Not for the first time, the French Academy has taken a stand to prevent more English words entering their language. This time, the word is hashtag, which as we have seen from the posts about 2012's Word of the Year, has become a nearly ubiquitous term in lots of online discourse, and even in spoken language too. According to the Academy, the term should, wherever possible, be replaced with the French term mot-diese.
In the Daily Mail, the story is reported with a degree of relish, but look at the comments below and you get an even better sense of how, for many people, ideas about the English language are linked inextricably to a sense of national identity and history. But among all the celebration that the old enemy, Johnny French, is losing the language battle, there's a realisation even among some of the more rabidly nationalistic Mail readers that while English is spreading around the world, it's not necessarily the same English that's been used in the UK in the past.

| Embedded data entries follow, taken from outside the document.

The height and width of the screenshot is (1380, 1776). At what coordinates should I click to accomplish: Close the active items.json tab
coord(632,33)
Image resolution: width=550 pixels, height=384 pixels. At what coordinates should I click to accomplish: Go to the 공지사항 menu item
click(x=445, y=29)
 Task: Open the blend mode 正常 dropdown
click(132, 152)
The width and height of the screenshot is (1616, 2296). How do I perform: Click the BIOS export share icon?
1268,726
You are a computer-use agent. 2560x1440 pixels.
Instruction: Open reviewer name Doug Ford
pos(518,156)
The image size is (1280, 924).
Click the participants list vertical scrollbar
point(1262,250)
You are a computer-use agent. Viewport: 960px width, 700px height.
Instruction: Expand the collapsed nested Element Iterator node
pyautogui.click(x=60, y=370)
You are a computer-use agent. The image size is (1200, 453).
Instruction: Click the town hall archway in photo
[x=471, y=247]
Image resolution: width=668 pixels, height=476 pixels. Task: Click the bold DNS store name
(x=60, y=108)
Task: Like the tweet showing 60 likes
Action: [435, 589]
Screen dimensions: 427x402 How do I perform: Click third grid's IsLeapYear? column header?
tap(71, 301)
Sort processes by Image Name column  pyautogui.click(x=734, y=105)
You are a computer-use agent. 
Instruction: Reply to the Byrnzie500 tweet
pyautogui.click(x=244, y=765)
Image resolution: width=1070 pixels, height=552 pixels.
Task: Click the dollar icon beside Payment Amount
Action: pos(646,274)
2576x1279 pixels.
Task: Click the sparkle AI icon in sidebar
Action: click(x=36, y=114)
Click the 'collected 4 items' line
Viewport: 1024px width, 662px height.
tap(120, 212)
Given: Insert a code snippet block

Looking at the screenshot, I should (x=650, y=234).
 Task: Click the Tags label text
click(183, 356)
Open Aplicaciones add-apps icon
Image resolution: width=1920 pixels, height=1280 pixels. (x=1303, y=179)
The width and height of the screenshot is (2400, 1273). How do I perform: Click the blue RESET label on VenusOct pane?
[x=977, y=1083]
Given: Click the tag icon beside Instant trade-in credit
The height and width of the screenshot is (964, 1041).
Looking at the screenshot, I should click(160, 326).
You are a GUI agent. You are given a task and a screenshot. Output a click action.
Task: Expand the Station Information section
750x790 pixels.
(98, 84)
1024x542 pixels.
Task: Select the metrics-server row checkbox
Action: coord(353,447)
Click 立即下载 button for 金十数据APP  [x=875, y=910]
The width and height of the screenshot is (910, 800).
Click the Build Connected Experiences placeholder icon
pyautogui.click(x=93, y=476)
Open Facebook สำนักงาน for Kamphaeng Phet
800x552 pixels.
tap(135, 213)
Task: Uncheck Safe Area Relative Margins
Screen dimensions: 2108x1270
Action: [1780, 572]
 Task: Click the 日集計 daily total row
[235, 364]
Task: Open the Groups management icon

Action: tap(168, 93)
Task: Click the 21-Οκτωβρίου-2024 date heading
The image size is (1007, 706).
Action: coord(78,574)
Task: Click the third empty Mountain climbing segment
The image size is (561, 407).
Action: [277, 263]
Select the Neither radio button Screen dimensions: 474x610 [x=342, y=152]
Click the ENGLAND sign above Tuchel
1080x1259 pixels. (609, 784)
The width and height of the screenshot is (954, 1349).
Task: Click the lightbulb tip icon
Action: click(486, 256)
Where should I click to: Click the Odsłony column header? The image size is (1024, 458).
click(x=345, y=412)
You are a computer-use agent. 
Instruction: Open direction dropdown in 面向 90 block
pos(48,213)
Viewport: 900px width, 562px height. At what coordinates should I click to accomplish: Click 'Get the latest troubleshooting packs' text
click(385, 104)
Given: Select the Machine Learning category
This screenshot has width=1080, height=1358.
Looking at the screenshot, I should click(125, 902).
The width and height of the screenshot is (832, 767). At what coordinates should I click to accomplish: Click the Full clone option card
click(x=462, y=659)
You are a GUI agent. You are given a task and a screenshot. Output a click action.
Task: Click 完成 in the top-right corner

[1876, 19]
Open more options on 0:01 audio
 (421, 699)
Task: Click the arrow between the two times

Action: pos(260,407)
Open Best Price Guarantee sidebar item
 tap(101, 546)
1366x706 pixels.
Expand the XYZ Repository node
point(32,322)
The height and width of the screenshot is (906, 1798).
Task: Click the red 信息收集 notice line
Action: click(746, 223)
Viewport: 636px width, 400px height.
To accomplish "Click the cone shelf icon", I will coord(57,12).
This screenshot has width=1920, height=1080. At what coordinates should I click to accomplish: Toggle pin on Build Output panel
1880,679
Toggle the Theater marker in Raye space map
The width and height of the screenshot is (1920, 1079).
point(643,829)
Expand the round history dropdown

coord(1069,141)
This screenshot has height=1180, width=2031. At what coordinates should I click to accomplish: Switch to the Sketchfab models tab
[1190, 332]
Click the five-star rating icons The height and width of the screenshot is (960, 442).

As we've looked at here - and as David Crystal, key speaker at next month's emagazine English Language conference, has commented upon many times before - English is changing as it spreads, but also growing differently in different parts of the world. The model is not necessarily one of English getting weaker as it spreads, but separate poles of English varieties growing and evolving in their own distinct ways.
That's probably not much comfort to the French who won't really care if it's English English, American English or Indian English "threatening" their language, but it's part of a bigger global picture of change and variation that is evolving all the time.